* _PROVIDED PASSAGE_
With the most important task completed, we set out to simply wander and investigate the various shops and emporia that line Central Avenue opposite Bathhouse Row. We had popped into several of these upon our arrival in town, but now was the time to explore all the nooks and crannies that their proprietors have crammed with myriad offerings designed to coax the dollars out of tourists’ wallets. Gary was in particular need of a pair of sandals that wouldn’t call for socks so as not to be the perpetrator of any fashion faux pas, so that item was firmly at the top of the list.
The variety of wares in the quaint 100+ year-old storefronts is what one would reasonably expect in a municipality whose very existence is underwritten by the tourist trade, so no real surprises there. However, our ambling pace in and out of the various shops was exactly the sort of relaxing, impromptu approach that had brought us to this idyllic spot in the first place. This plan-less day truly did work to expand our sense of stretching time.
During our ramblings we checked out the once-grandiose Arlington Hotel and Spa, which still appears to be very much the place for corporate types to meet and conduct business. But I have to admit that the towering lobby comes across as a bit dilapidated and shabby, even with its Rousseau-esque murals on the opposing walls. Quite the fall from grace, given the Hotel’s former glory as the jewel in the Hot Springs crown…
When it became time for our lunch/dinner, we made tracks for another culinary diamond in the rough: Rolando’s Nuevo Latino Restaurante. This is one of those seeming holes-in-the-wall that has the Christmas lights outlining the windows year-round, and whose unprepossessing interior in no way prepares one for the tantalizing Ecuadorian-inspired Latin fusion cuisine. (On a more prosaic note, this establishment serves Pepsi products, which immediately won this Pepsi-junkie’s heart!) Our server Suzanne, born and bred in Hot Springs, took our orders for the Enchiladas de la Casa and Popeye’s Burrito (did you know Popeye had a burrito?!?!) and returned with the most scrumptious take on these traditional Tex-Mex favorites to date. They don’t do re-fried beans here, so their side dish is a happy amalgamation of black beans, peppers, white rice and pickled cucumbers – quite unexpected and delicioso!

* _RECORDED INFORMATION_

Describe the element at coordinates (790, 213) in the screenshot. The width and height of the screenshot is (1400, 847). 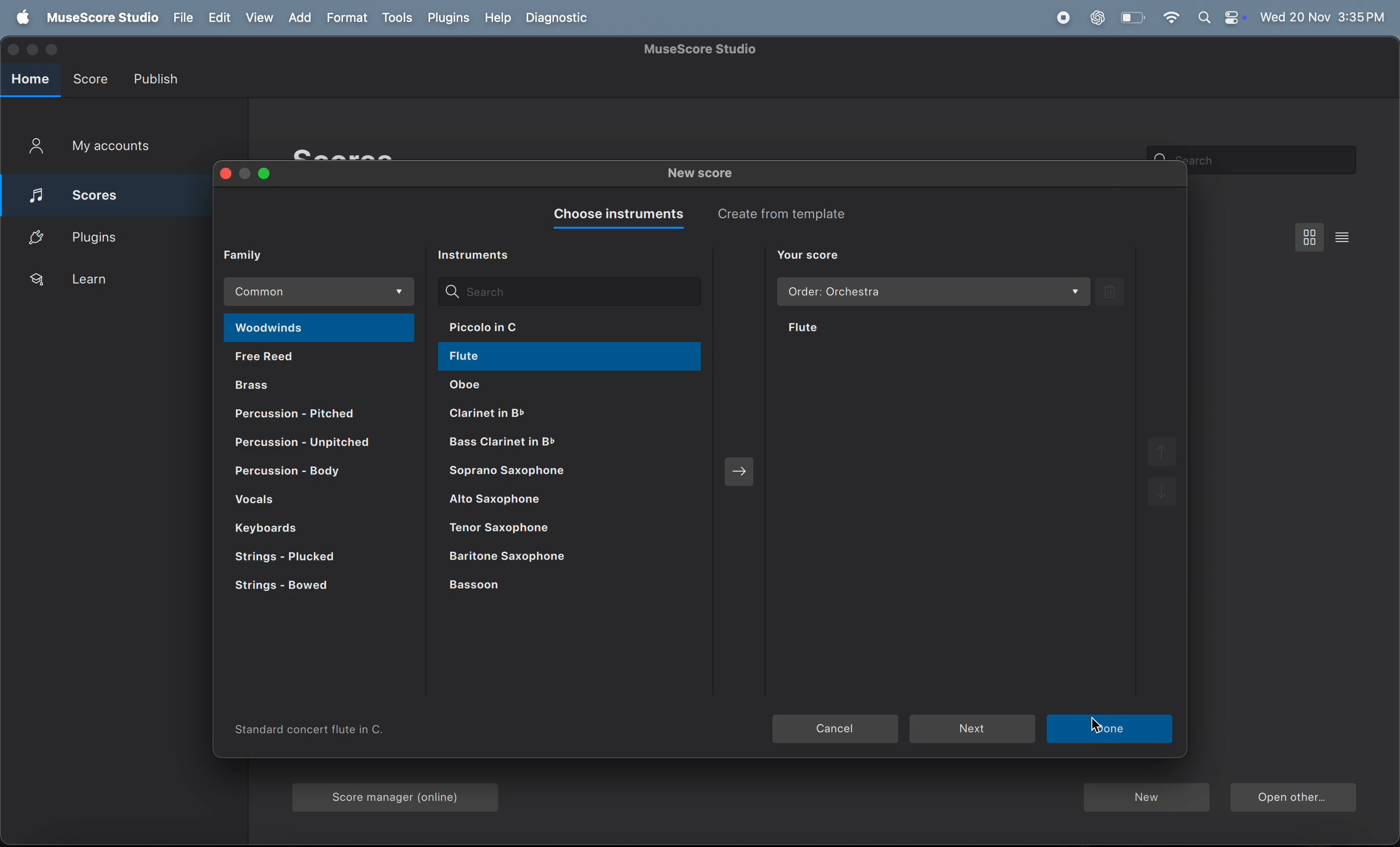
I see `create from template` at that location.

* _SET TASK 1_
Answer these questions about the Hot Springs travel account:
(a) What item was at the top of Gary's shopping list?
(b) Which hotel did the writer visit while wandering?
(c) What side dish does Rolando's serve in place of re-fried beans?
* _SET TASK 2_
Write the next paragraph of the Hot Springs travel account, picking up after its final sentence.

* _ANSWER 1_
(a) A pair of sandals that wouldn't call for socks.
(b) The Arlington Hotel and Spa.
(c) A mix of black beans, peppers, white rice and pickled cucumbers.

* _ANSWER 2_
It’s probably safe to say that our tushes have made their respective presences felt on the majority of the park benches that line Central Avenue. Each one proffers a slightly different viewpoint from which to observe the comings and goings of pedestrians and vehicles and, of course, is the perfect location to indulge in an ice cream cone from Kilwins. Headquartered in Michigan, this little slice of chocolate-lover’s heaven makes 5-6 kinds of fudge (including Peanut Butter) on location, as well as delectable waffle cones and the deliciousness to suitably fill them. My choice (and it was a tough one!) was Mackinac Island Fudge, while Gary was more than happy to dig into a cone of Chocolate Caramel Cashew. Let’s just say that conversation came to an abrupt halt while we were applying ourselves to these goodies, replaced by intermittent moans of pleasure. (Tomorrow’s massage is going to have a hard act to follow, to say the least!)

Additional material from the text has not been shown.